**What the task requires**
Filter the listing below, keeping only the lines with the word "computer".

**Supplied information**
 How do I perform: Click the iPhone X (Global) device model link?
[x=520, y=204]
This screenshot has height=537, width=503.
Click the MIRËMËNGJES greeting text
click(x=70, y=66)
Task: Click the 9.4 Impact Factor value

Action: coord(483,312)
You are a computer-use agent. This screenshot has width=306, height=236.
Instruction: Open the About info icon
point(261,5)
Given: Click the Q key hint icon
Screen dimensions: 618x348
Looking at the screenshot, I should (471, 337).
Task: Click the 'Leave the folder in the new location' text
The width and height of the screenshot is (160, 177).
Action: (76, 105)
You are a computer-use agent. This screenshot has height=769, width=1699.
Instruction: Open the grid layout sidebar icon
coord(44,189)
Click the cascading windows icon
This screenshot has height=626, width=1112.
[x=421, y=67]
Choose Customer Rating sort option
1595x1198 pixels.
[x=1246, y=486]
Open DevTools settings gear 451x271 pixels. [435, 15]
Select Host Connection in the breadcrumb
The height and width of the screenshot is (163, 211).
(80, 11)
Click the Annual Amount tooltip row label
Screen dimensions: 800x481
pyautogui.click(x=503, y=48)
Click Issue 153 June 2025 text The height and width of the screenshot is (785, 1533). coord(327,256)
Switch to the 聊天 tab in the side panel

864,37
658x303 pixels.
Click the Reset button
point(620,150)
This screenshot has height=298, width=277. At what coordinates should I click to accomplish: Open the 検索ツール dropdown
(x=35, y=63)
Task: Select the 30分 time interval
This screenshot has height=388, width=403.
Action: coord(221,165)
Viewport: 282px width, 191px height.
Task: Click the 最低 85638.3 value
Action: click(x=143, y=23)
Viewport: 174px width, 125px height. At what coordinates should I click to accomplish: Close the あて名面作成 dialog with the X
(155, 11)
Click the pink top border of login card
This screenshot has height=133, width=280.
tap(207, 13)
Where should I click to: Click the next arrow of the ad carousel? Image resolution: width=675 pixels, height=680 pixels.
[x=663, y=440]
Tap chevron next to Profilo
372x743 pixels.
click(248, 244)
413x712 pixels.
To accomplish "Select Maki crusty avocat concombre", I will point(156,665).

**Finished exercise**
You are a computer-use agent. This screenshot has width=306, height=236.
You are a computer-use agent. This screenshot has height=769, width=1699.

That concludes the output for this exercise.